Relationship Counts

One common type of subselect field is the count of related entites. For instance, you may want to load a Post or a list of Posts with the count of Comments on each Post. You can reuse your existing relationship definitions and add this count using the withCount method.

withCount

Adds a count of related entities as a subselect property. Relationships can be constrained at runtime by passing a struct where the key is the relationship name and the value is a function to constrain the query.

By default, you will access the returned count using the relationship name appended with Count, i.e. comments will be available under commentsCount.

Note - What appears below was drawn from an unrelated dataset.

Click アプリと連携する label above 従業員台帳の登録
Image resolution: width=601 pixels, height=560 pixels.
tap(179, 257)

var post = getInstance( "Post" )
	.withCount( "comments" )
	.findOrFail( 1 );
	
post.getCommentsCount();

You can alias the count attribute using the AS syntax as follows:

var post = getInstance( "Post" )
	.withCount( "comments AS myCommentsCount" )
	.findOrFail( 1 );
	
post.getMyCommentsCount();

This is especially useful as you can dynamically constrain counts at runtime using the same struct syntax as eager loading with the with function.

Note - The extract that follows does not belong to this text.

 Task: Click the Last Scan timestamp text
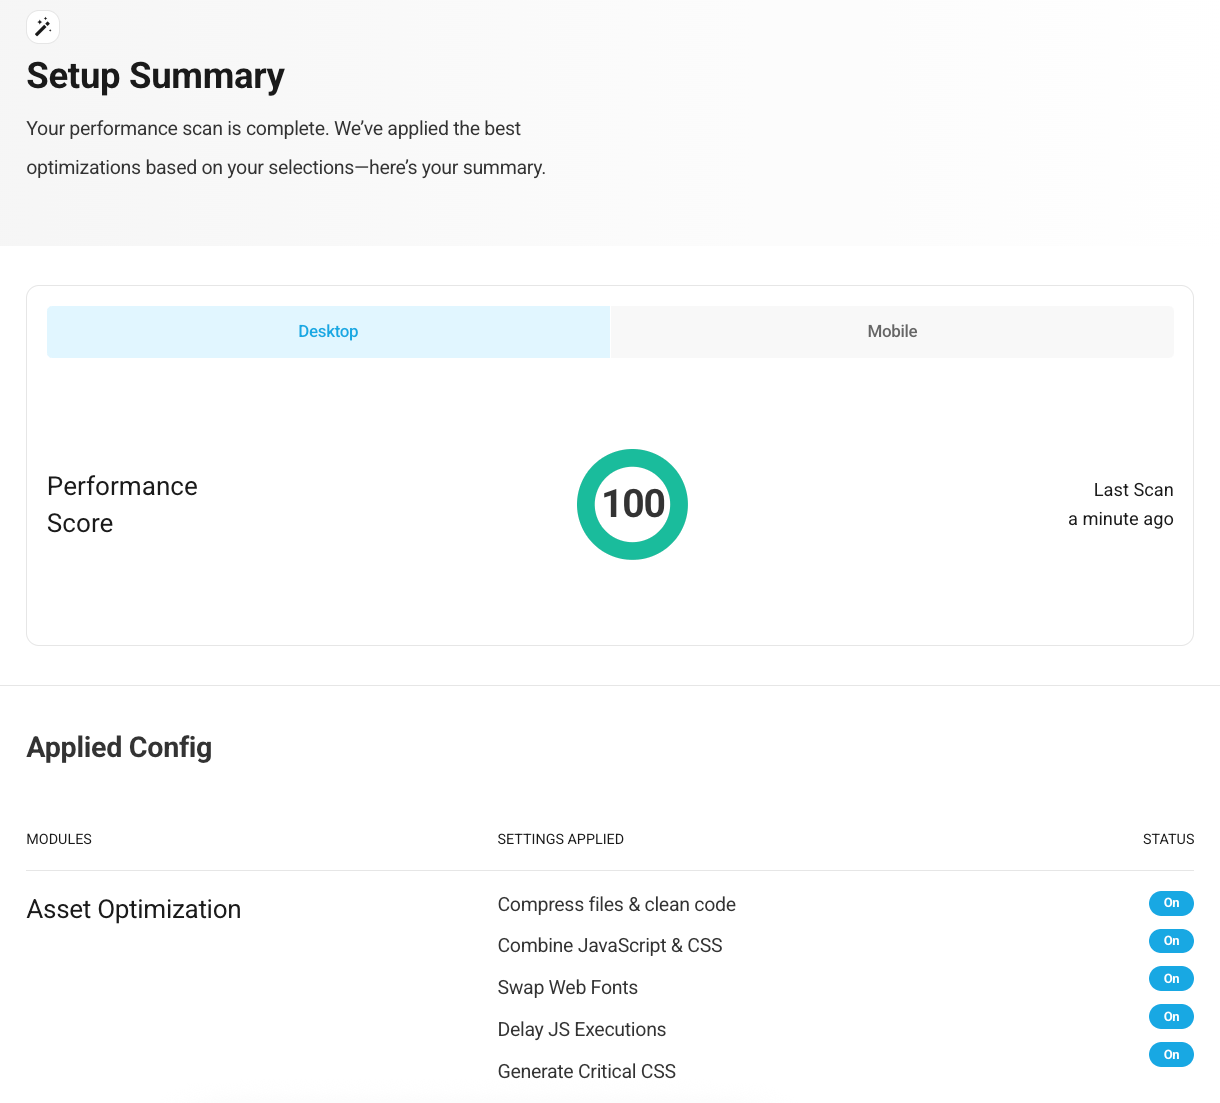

var post = getInstance( "Post" )
	.withCount( [
	    "comments AS allCommentsCount",
	    { "comments AS pendingCommentsCount": function( q ) {
	        q.where( "approved", 0 );
	    } },
	    { "comments AS approvedCommentsCount": function( q ) {
	        q.where( "approved", 1 );
	    } }
	] )
	.findOrFail( 1 );

post.getAllCommentsCount();	
post.getPendingCommentsCount();
post.getApprovedCommentsCount();

Note that where possible it is cleaner and more readable to create a dedicated relationship instead of using dynamic constraints. In the above example, the Post entity could have pendingComments and approvedComments relationships. Dynamic constraints are more useful when applying user-provided data to the constraints like searching.